The Privacy Commissioner now has more teeth, meaning they can order a business to give a person their personal information, and issue a compliance notice if a business fails to comply with the legislation. The Commissioner can prosecute repeat offenders, who could face fines up to $10,000 per case.
It is said the changes could lead to a seven-fold increase in the number of privacy breaches reported. For context - the Commissioner received 205 notifications about privacy breaches from businesses and government agencies and responded to 7734 inquiries last year.
The kids will be all right
The Government passed the Drug and Substance Checking Legislation Bill under urgency in December, ahead of the festive, and festival, season. According to a 2018 study, legal drug testing had reduced hospital admissions from illicit substances by 95 per cent at one festival in the UK, for example.
Prior to the bill's passing, festival hosts were technically liable for prosecution if they knowingly provided a venue that was used for illicit drug use. While the move may make festival goers safer in the long term - the timeline has been criticised by festival organisers saying there has not been enough time or resources allocated to ensure public-facing testing can be rolled out before the summer holidays.

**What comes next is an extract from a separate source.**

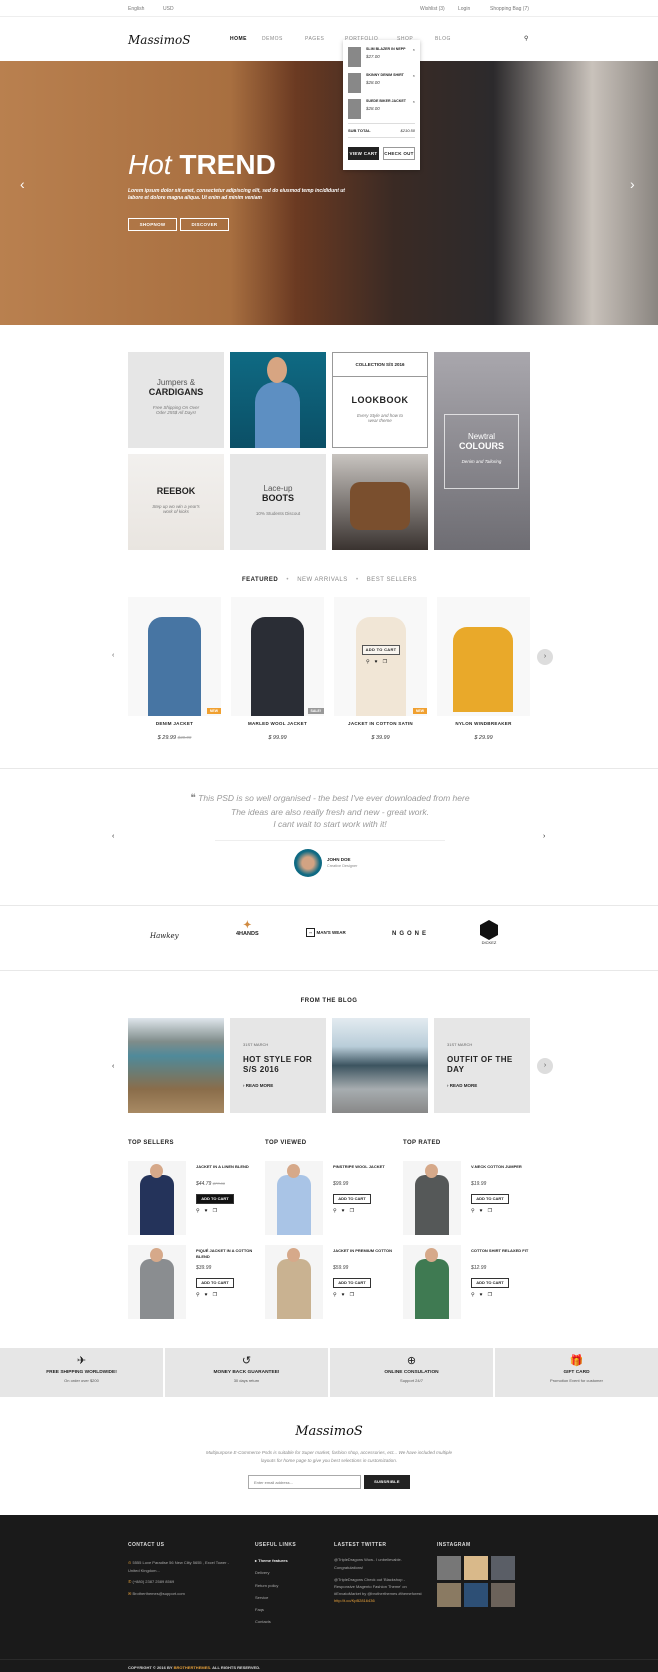 This screenshot has height=1672, width=658. I want to click on product-card, so click(484, 656).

While no person under the age of 65 may be able to buy a house any time soon, renters can sleep easier knowing that landlords, property owners, and managers are increasingly under scrutiny. New tenancy laws mean rent increases are now limited to once every 12 months as opposed to six months.
What's more, from December 1, most new or renewed tenancy agreements must also include specific information about the landlord's current compliance with the healthy homes standards. The standards cover heating, insulation, underfloor insulation, wall insulation, ventilation, moisture ingress and drainage, and draught-stopping.
Specifically, landlords must provide one or more fixed heaters, adequate ceiling and underfloor insulation, open-able windows and extractor fans, efficient drainage systems, and no unreasonable gaps or holes in walls, ceilings, windows, skylights, floors, and doors.
Most new or renewed tenancies from July 1, 2021 will need to comply with the standards within 90 days of the start of the tenancy.
Overseas investments limited
While capital gains tax might seem like a foreign and unfathomable concept in New Zealand - new checks and balances on overseas investors who fund or buy New Zealand businesses, property, and assets were put in place in June.
There is now a new requirement to notify the Overseas Investment Office about overseas investments; a new national interest test will apply to some investment transactions; and the Overseas Investment Office will need to be notified about all overseas investments that will result in more than 25 per cent of a NZ business or asset being owned by investors outside the country or if there is an increase to an existing holding beyond 50, 70 or to 100 per cent.